The Controller of personal data pursuant to Article 4(7) of Regulation (EU) 2016/679 of the European Parliament and of the Council on the protection of natural persons with regard to the processing of personal data and on the free movement of such data ("GDPR") is Rail-Com Systems s. r. o., ID: 08667934, with registered office generála Svobody 764, 533 51 Pardubice – Rosice, Czech Republic (hereinafter referred to as the "Controller").
Personal data means any information about an identified or identifiable natural person; an identifiable natural person is a natural person who can be identified, directly or indirectly, in particular by reference to an identifier such as a name, an identification number, location data, a network identifier or to one or more specific elements of the physical, physiological, genetic, mental, economic, cultural or social identity of that natural person.
The Controller has not appointed a data protection officer.
II. Sources and categories of personal data processing
The Controller processes personal data that have been directly provided to it by the subject and/or personal data obtained by the Controller on the basis of filling in a contact form on the Controller's website or in the performance of a contractual relationship with the subject.
The Controller processes the identification, contact and contact data provided by the subject necessary for the performance of the contractual relationship or for communication with the subject within the contractual relationship.
III. Lawful basis and purpose of the processing of personal data
The lawful reason for processing personal data is:
performance of the contractual relationship between the subject and the Controller pursuant to Article 6(1)(b) of the GDPR,
the legitimate interest of the Controller in providing direct marketing (in particular for sending commercial communications and newsletters) pursuant to Article 6(1)(f) GDPR,
the subject's consent to processing for the purposes of providing direct marketing (in particular for sending commercial communications and newsletters) pursuant to Article 6(1)(a) GDPR in conjunction with Section 7(2) of Act No. 480/2004 Coll., on certain information society services, in the absence of an order for goods or services.
The purpose of processing personal data is:
the processing of the subject's order and the exercise of rights and obligations arising from the contractual relationship between the subject and the Controller; when placing an order, personal data are required that are necessary for the successful processing of the order (name and address, contact), the provision of personal data is a necessary requirement for the conclusion and performance of the contract, without the provision of personal data it is not possible to conclude the contract or its performance by the Controller,
sending information, commercial communications and other marketing activities.

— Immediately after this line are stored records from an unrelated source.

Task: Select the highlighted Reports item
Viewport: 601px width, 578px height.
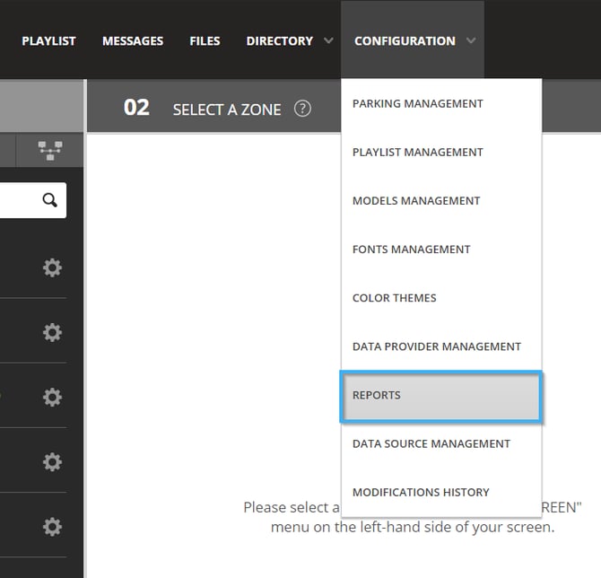Action: point(440,396)
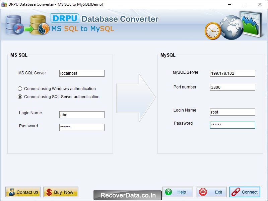This screenshot has height=201, width=268.
Task: Click the red exit icon beside Exit label
Action: pyautogui.click(x=202, y=192)
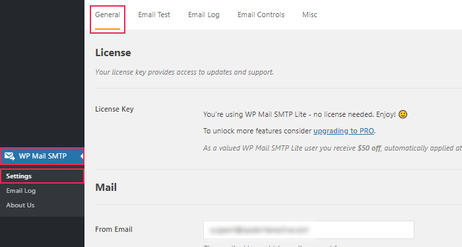Open the Email Log tab
The height and width of the screenshot is (247, 462).
pos(203,15)
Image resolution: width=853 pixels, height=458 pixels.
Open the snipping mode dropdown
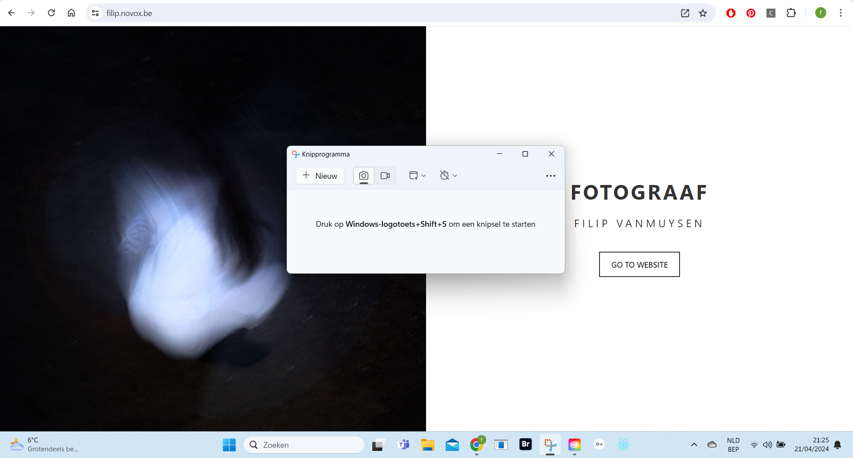coord(417,176)
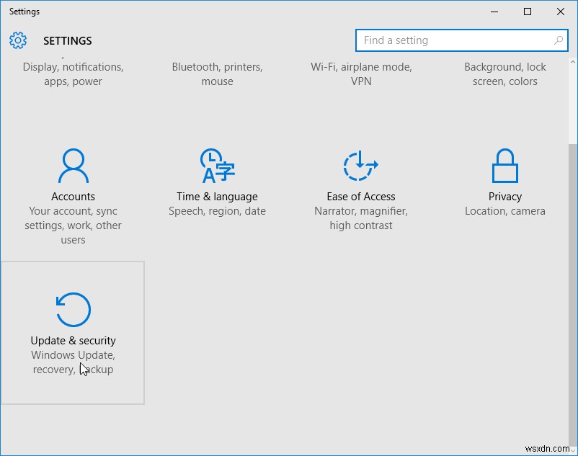Image resolution: width=578 pixels, height=456 pixels.
Task: Click Windows Update, recovery, backup text
Action: point(72,362)
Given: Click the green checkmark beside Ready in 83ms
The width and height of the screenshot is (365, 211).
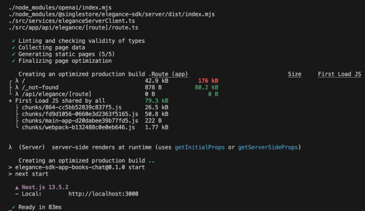Looking at the screenshot, I should (14, 207).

There is no automatic individual decision-making by the Controller within the meaning of Article 22 GDPR. The subject has given his or her explicit consent to such processing.
IV. Data retention period
The Controller shall store personal data:
for the period necessary for the exercise of the rights and obligations arising from the contractual relationship between the subject and the Controller and the exercise of claims arising from that contractual relationship (for a period of 10 years from the termination of the contractual relationship),
for as long as the consent to the processing of personal data for marketing purposes is withdrawn, but no longer than 10 years if the personal data are processed on the basis of consent.
After the expiry of the retention period, the Controller shall delete the personal data.
V. Recipients of personal data (subcontractors and partners of the Controller)
The recipients of personal data are persons:
involved in the implementation of the contractual relationship (delivery of goods / services / execution of payments, etc.)
involved in the operation of the services,
providing marketing services.
The Controller transfers personal data to countries within the EU or to international organizations.
VI. Rights of the subject
Under the conditions set out in the GDPR, the subject has:
the right of access to his or her personal data pursuant to Article 15 of the GDPR,
the right to rectification of personal data pursuant to Article 16 GDPR or restriction of processing pursuant to Article 18 GDPR,
the right to erasure of personal data pursuant to Article 17 GDPR,
the right to object to processing pursuant to Article 21 GDPR,
the right to data portability pursuant to Article 20 GDPR,
The subject has the right to lodge a complaint with the Data Protection Authority if he/she considers that the right to data protection has been violated.
VII. Personal Data Security Terms and Conditions
The Controller declares that it has taken all appropriate technical and organizational measures to safeguard personal data.
The Controller has taken appropriate technical measures to secure data storage by means of encrypted data storage protected against unauthorized access and storage of personal data in paper form protected against unauthorized intrusion.
The Controller declares that only persons authorized by it have access to the personal data.
VIII. Final Provisions
By entering into a contractual relationship between the subject and the Controller, the subject confirms that he/she is aware of the conditions for the processing of personal data and accepts them in their entirety.
By entering into a contractual agreement between the subject and the Controller and/or by the direct provision of personal data by the subject via the Controller's website, the subject confirms that he/she has accepted the terms and conditions of the processing of personal data in their entirety.
The Controller is entitled to modify these conditions. The Controller will publish the newly issued terms and conditions for the processing of personal data on its website or, if requested by the subject, may send them to the email address provided to the Controller.
These terms and conditions for the processing of personal data are effective from 1 June 2020.